La Camusso prende atto dell’inesistenza di una formale assunzione del modello contrattuale separato. Sono però presenti due scelte, l’ente bilaterale aziendale di sostegno al reddito e l’idea di costruire una proposta su conciliazione e arbitrato, sulle quali era sorto il dissenso della Cgil. Il timore è che certe soluzioni adottate non aiutino la possibilità di ridefinire, in futuro, un nuovo modello contrattuale unitario. I chimici dal canto loro, attraverso il segretario generale Alberto Morselli, hanno risposto (intervista al “Diario del lavoro”) sostenendo tra l’altro che l’alternativa era quella di non avere un contratto unitario e poi trovarsi di fronte al problema di rientrare. E aggiungendo che non si può rispondere alla centralizzazione prevista dal modello separato con un’opposta centralizzazione.
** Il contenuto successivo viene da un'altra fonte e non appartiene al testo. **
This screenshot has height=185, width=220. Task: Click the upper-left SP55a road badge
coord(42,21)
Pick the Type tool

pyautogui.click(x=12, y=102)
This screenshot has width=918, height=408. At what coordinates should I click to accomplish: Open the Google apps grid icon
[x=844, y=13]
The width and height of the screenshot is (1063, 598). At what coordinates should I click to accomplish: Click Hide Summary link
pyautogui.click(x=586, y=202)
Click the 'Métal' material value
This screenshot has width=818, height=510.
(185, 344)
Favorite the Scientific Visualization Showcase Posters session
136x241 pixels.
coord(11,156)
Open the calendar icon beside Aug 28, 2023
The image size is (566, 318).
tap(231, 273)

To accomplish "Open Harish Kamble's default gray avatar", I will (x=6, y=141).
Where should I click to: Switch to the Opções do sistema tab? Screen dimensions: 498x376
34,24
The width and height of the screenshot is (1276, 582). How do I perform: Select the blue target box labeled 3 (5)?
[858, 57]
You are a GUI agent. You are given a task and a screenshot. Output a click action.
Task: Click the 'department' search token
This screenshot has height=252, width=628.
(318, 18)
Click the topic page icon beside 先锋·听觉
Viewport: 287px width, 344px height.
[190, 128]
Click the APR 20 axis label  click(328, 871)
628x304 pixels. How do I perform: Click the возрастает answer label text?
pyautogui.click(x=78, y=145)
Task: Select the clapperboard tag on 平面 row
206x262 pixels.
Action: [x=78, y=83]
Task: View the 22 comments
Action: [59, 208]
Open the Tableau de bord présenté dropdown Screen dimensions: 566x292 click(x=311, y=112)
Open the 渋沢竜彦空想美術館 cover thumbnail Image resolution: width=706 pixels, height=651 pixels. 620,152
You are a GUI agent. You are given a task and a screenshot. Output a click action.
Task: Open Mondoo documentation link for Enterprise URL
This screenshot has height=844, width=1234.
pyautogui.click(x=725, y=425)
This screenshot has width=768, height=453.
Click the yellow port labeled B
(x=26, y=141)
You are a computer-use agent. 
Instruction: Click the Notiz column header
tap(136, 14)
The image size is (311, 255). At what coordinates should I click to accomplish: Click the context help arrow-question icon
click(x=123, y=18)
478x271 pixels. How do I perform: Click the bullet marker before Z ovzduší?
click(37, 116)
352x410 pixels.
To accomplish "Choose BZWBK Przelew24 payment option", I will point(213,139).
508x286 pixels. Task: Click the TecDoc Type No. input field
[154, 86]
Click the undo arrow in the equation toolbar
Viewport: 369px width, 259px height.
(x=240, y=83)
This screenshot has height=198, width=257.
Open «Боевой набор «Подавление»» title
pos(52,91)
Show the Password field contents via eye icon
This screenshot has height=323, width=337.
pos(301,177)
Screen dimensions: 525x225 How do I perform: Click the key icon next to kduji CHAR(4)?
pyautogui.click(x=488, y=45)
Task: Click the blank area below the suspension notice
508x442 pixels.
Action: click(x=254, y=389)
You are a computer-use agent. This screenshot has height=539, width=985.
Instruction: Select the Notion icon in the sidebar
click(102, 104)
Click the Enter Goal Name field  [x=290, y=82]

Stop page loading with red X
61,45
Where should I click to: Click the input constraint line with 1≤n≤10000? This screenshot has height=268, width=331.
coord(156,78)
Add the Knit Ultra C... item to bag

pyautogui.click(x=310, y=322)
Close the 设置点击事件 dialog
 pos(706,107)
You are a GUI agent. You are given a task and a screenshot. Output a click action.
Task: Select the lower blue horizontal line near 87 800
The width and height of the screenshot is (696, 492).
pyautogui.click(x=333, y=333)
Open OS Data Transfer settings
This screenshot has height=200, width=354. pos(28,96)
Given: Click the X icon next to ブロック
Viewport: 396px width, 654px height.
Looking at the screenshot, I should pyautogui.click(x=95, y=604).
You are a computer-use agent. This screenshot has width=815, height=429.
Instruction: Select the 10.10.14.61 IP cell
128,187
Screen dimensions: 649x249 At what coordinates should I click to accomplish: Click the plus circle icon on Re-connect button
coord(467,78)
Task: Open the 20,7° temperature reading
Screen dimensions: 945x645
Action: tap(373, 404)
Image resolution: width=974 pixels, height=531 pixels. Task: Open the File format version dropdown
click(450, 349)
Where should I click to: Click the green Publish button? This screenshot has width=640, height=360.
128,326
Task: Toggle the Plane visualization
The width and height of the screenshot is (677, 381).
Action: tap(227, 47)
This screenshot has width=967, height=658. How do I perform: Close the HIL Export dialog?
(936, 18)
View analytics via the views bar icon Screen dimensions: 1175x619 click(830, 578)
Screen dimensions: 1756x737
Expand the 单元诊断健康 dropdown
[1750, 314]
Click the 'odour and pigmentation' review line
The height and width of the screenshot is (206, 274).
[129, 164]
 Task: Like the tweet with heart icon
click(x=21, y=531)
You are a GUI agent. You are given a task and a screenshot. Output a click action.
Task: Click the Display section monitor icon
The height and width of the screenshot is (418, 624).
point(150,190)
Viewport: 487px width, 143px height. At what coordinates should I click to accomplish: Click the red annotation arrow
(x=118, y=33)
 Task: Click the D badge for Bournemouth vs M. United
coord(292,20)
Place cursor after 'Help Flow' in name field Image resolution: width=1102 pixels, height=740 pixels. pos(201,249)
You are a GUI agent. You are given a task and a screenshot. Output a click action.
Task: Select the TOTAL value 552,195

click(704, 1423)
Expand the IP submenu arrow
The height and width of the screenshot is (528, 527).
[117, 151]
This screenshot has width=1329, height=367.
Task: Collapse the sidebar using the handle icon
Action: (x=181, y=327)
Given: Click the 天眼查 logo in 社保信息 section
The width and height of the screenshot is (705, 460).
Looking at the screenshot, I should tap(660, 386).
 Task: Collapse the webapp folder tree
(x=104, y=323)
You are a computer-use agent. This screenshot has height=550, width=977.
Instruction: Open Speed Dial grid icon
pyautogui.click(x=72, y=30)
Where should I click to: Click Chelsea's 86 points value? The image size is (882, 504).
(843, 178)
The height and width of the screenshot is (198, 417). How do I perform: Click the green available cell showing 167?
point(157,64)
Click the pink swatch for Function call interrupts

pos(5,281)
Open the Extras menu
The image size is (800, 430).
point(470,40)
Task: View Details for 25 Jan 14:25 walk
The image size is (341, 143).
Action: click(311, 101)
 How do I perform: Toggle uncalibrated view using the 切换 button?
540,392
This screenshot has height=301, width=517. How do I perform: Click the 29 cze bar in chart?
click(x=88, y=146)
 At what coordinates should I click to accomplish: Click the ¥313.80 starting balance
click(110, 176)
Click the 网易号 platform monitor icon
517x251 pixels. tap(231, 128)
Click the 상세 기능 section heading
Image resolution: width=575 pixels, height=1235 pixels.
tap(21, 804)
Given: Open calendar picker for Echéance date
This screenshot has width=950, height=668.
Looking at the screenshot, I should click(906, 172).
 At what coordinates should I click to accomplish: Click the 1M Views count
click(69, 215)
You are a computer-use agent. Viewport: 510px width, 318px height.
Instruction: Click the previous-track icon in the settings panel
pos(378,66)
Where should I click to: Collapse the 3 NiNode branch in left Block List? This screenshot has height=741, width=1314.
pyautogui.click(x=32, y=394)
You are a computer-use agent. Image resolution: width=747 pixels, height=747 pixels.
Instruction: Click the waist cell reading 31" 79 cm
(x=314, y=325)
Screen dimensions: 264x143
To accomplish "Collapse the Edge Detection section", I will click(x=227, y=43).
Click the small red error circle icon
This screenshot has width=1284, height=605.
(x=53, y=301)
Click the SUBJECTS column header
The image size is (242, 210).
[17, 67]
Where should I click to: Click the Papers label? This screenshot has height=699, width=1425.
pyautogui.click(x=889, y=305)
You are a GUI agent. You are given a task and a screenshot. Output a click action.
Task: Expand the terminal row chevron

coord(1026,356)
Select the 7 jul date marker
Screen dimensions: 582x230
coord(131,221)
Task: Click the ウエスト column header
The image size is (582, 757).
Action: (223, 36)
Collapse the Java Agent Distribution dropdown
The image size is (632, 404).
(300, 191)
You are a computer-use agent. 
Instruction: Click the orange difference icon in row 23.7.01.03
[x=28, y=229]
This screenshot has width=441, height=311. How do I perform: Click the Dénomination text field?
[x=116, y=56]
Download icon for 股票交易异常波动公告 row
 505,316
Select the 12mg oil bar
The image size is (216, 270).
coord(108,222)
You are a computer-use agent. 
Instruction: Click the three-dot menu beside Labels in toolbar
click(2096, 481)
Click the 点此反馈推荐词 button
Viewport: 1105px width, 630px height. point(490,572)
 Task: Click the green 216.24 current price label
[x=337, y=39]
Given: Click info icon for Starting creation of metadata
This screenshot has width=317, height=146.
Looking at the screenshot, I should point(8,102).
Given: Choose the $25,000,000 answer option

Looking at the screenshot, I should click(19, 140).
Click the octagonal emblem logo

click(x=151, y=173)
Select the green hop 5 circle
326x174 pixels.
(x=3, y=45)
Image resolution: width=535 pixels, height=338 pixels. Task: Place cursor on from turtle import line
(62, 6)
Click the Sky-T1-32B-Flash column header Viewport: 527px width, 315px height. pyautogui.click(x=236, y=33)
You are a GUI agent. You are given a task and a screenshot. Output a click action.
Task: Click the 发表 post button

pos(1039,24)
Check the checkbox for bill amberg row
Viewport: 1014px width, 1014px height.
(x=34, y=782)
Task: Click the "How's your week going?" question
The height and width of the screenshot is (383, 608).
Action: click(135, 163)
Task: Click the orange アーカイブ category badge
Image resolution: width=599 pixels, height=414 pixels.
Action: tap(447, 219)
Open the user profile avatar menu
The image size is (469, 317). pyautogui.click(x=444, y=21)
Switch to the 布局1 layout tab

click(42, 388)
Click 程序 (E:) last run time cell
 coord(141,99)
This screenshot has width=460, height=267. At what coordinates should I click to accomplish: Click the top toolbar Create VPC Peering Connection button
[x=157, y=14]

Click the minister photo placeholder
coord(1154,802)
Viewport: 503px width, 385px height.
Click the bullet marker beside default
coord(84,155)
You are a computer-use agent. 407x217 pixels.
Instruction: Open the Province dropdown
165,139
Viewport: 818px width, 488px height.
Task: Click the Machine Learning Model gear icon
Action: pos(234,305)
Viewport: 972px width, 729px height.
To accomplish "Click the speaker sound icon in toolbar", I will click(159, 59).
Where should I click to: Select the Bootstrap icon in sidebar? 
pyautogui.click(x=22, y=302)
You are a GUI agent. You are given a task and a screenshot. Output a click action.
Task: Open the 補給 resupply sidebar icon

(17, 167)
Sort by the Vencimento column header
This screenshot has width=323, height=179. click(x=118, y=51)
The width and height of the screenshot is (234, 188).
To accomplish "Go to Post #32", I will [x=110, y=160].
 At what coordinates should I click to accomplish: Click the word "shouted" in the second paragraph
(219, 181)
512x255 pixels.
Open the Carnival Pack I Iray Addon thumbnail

Una vicenda che, in definitiva, ripropone il tema non nuovo della cosiddetta “confederalità”. Ovvero di quale deve essere il ruolo della Confederazione rispetto alle categorie. E che ripropone il tema di come ricostruire l’unità tra i sindacati. Una provocazione interessante viene dal Trentino. Qui un ex dirigente della Fiom Sandro Schmid ha proposto di costruire dal basso un nuovo sindacato unitario e autonomo. “Il coraggio di un sogno per cui valga la pena riprendere l’entusiasmo, la voglia di stare assieme, di sperare e di lottare per nuove conquiste del mondo del lavoro…”.